(with thanks [and apologies to] Jeff O’Brien, City of Saskatoon Archives)
You have surely heard the word “archive” before. For many people, this word is automatically associated with “old papers,” “dust” or even “useless documents.” Is this really the case? What are archives anyway?
* Don't know what I'm talking about? Click here to access a fabulous glossary of archival terminology.
What is an archives?
An archives is a place where records deemed to have enduring administrative or historical value are stored and made available for use by researchers.The word “archives” can also refer to the materials created or received by a person, family, or organization, public or private, in the conduct of their affairs. These materials are preserved because of the enduring value contained in the information they contain or as evidence of the functions and responsibilities of their creator, especially those materials maintained using the principles of provenance and original order.
Are archives different from libraries?
Yes. Generally speaking, libraries contain published material (e.g., books, CDs, DVDs) and archives contain unpublished material (e.g., corporate records, diaries, photographs, and audio-visual materials). Unpublished materials are called archival records. Books (and other types of library holdings) are what are called “secondary sources”. The information they contain is brought together from a variety of sources, interpreted by one or more individuals and then organized and presented in a standardized format. Libraries can hold multiple copies of each book. Archival records are “primary sources” and are one of the sources that will be consulted when creating a “secondary source”. Unlike books, which are created after the events or transactions they describe, records are created during the course of those transactions for purposes integral to the transactions themselves.
Lending is another major difference between libraries and archives. Although there are many rare book and/or private libraries that do not lend their materials out, most public libraries provide borrowing privileges to members of the communities they serve. Because archival material is rare, unique, and/or fragile, it is not usually lent to researchers. Consequently, most research must take place on site and under the care of archivists. The proliferation of the Internet has allowed archivists to make some digitized material available online; however, serious researchers continue to pay personal visits to repositories when possible.
What kind of records are in an archives?
Records can be of any type or media: textual material, maps and plans, photographs, slides, videotapes, movie film, computer files, microfilm, audio tapes, clay tablets, or just about anything else imaginable. Textual records - words on paper - are the most common.
There are very few clay tablets in the City of Toronto Archives.
Who can use an archives?
That depends. Many archives are public institutions and welcome research inquiries from the general public as well as from public servants. For example, the City of Toronto Archives can be used by anyone who has a question that could be answered by the records in the institution’s holdings. Commonly, civic officials use government archives to seek information about past events, policies or decisions that might have an impact on a present situation. Archives can also be part of a corporation or private institution.
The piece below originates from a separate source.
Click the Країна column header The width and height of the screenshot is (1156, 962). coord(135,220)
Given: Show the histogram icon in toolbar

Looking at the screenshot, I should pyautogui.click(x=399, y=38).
Although freedom of access legislation might allow the public to access some records held in these archives, general access to these archives is usually limited to the staff or administration of the parent organizations. Many public libraries, historical associations, and other community groups also keep archives. These archives are usually open to the public upon request or within limited hours. For example, the West Junction Toronto Historical Society’s archives is open to the public only on Mondays and Thursdays or by appointment.
Can I borrow archival records?
Unlike libraries, archives do not allow their records to be taken off-site, nor may researchers browse the stacks as is done in a library. This is for two reasons. First, some archival records are fragile and should not be handled without proper care. Two, archival records are rare and must be kept in a secure location to prevent theft or intentional damage. Researchers must consult an archivist and/or the finding aids to determine which records are relevant to the question being asked. In most public archives, researchers request the records they want to view and an archivist will retrieve them from the stacks. They must be reviewed on-site and usually within a designated reading room area.
How do I find the records I’m looking for?
In order to help researchers find what they are looking for, archivists create a variety of finding aids which provide access to their records and which researchers can examine to help them focus their search. A finding aid is the archival equivalent of a library's card catalogue or database. Because archival material does not lend itself well to subject classifications and other library descriptive conventions, finding aids tend to be quite long and detailed. A finding aid can be maintained as part of a database, in hard copy, or both.
Why don't archives put all of their records online?
In a word, money. Scanning and posting original material is a time-consuming and expensive business, which is well beyond the financial resources of most archival institutions. As well, the physical characteristics of original documents can contain valuable contextual information, which would be lost in the scanning process. In other cases, digitization might actually harm the original document. Some repositories put up scanned images of photographs, as part of virtual “displays” on websites. Digitisation is also a very useful tool for distributing and providing access to selected items in the archives. Nevertheless, the best compromise that an archives can reasonably attain is to make its finding aids accessible electronically so that users can do background research at a distance.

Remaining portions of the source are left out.